Hubris was an arrogance that one was better than the gods, that one could constantly take liberty with one's fellow man, or take huge risks and expect to come up smiling. We might call it being cheeky; we would more accurately say it was toying with fate, expecting good fortune to always smile on you whatever you do. Some people have a charmed life, to be sure - in so doing they approximate the heroes and are just as rare; for most people, and for most political systems, steady and sensible conduct is the only sensible order of the day. Hubristic acts - the invasion of a country, the murder of a colleague for some personal gain - set in motion a train of events which is impossible to predict and likely to result in a never-ending cycle of retribution and counter-retribution, like the blood feuds of old.
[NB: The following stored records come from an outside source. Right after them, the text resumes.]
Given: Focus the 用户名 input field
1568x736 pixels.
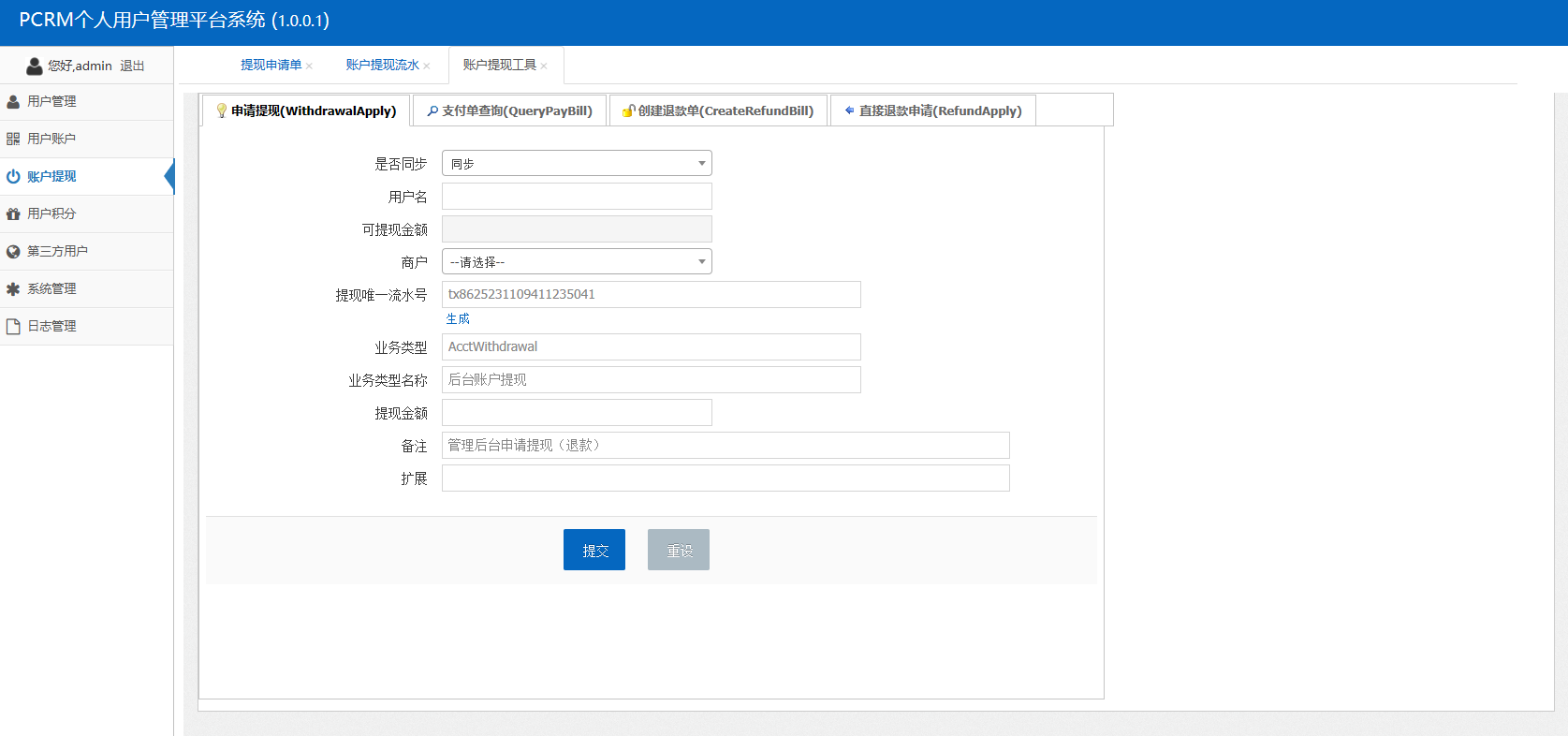Looking at the screenshot, I should [577, 196].
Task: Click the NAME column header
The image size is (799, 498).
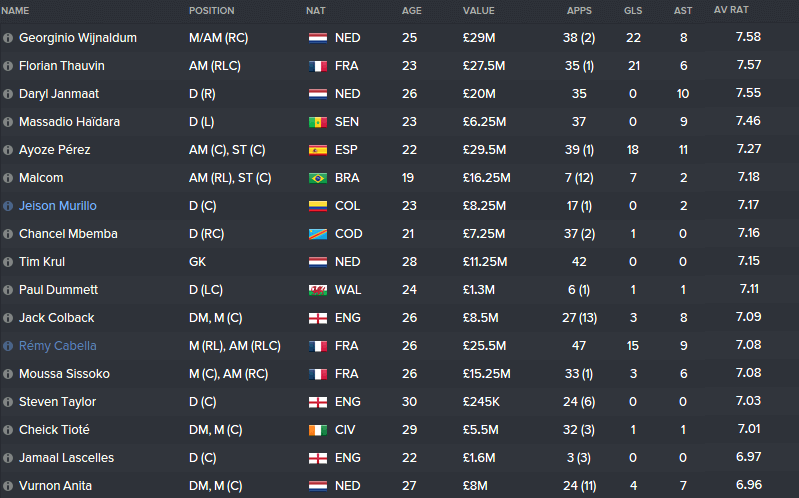Action: coord(15,11)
The wages of hubris are inevitably ruination and death. As the Bible says, pride goeth before destruction. Fortune never smiles on an individual forever, and the injuries done to one's fellow man which were assumed to be a natural part of hubris would inevitably provoke the world against you. This makes it not only the pre-eminent personal sin but also the main political one - just cast an eye over the vista of history, with its grand schemes for the transformation of the world and man which have ended only in the ravaging of that world and the death of many men.
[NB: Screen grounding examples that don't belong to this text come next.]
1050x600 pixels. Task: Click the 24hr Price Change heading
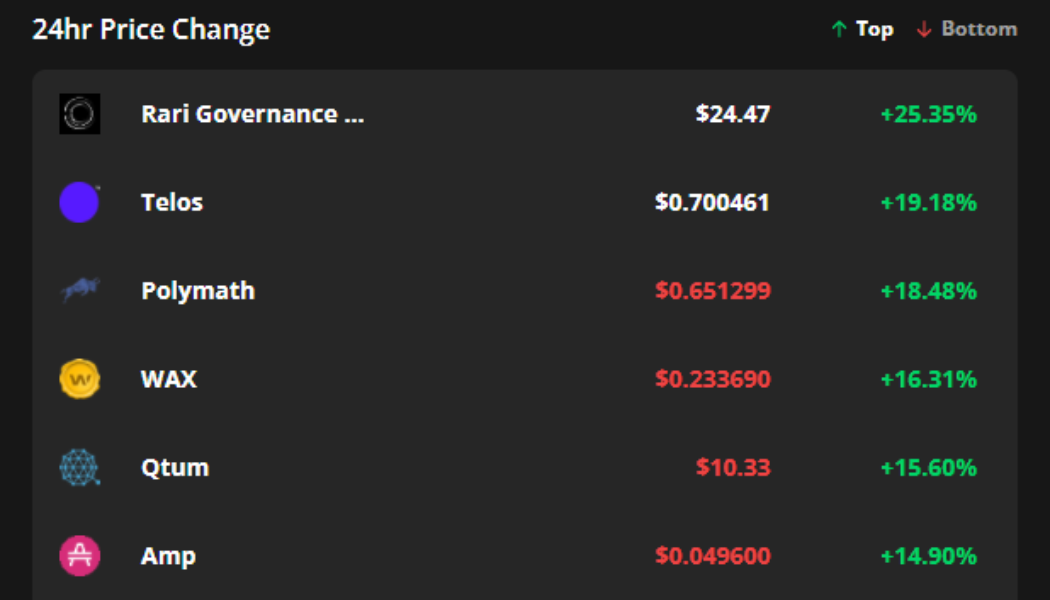pyautogui.click(x=152, y=29)
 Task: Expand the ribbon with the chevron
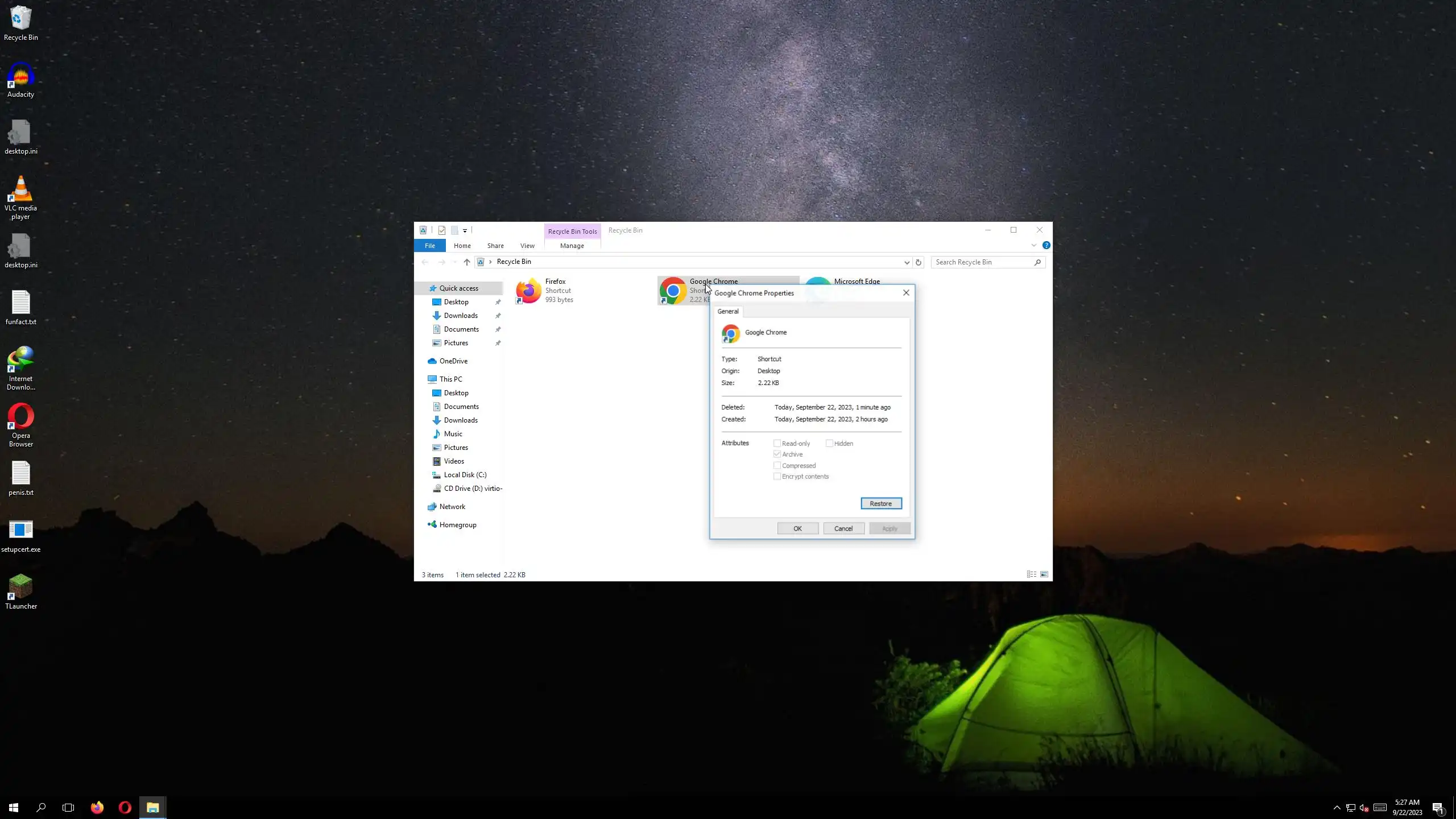(1033, 245)
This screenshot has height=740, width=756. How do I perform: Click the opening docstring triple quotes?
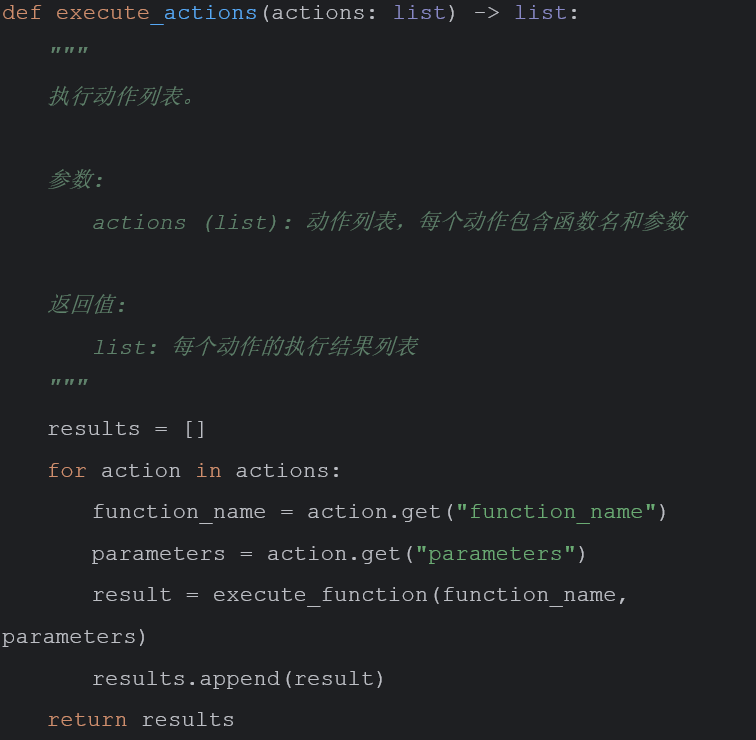tap(69, 51)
By attempting to overcome the world through personality, the hubristic individual unleashes his own violent energy to create and destroy, almost as if he were the Biblical God; these capacities are among man's highest but also his most dangerous. Anarchy is no more enjoyable than tyranny, and the blood feuds of old with their constant cycle of retribution only stopped with the establishment of law - the law fences man in, restrains his passions and directs his energy and creativity in ways that are less destructive. The Greeks, in their glittering democracies or oligarchies, knew how fragile stability and internal peace could be and that a society of prima donnas would threaten it - they took every effort to exclude the fiery rabble-rouser, or the popular general, or the revolutionary politician as a threat to their stability.
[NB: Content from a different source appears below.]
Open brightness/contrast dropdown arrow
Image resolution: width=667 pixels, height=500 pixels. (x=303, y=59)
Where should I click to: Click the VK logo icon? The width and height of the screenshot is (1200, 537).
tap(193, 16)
Despite their fear of hubris, the Greeks never denied a man the legitimate extent of his ambition, as was accorded by his talents. Such a worldview carried a risk of equating success with goodness - with the obvious connotation that might makes right - which was to some extent avoided by the appreciation of other virtues and fear of other sins. Nevertheless, the idea of hubris is one of the first ways that humanity dealt with the problem of each other's unpredictability and ambition, a natural development to accompany a people rising out of anarchy into a structured way of living. To respect your fellow man, to pay heed to the legitimate demands of the world that has been built by your ancestors and that requires certain things from you to continue as it is, and to be never overtaken by an arrogance so great that you forget you are but one person among billions and a world that will still be here after you die - these all sound like precepts we should listen to today.
But sometimes, it still takes a hero.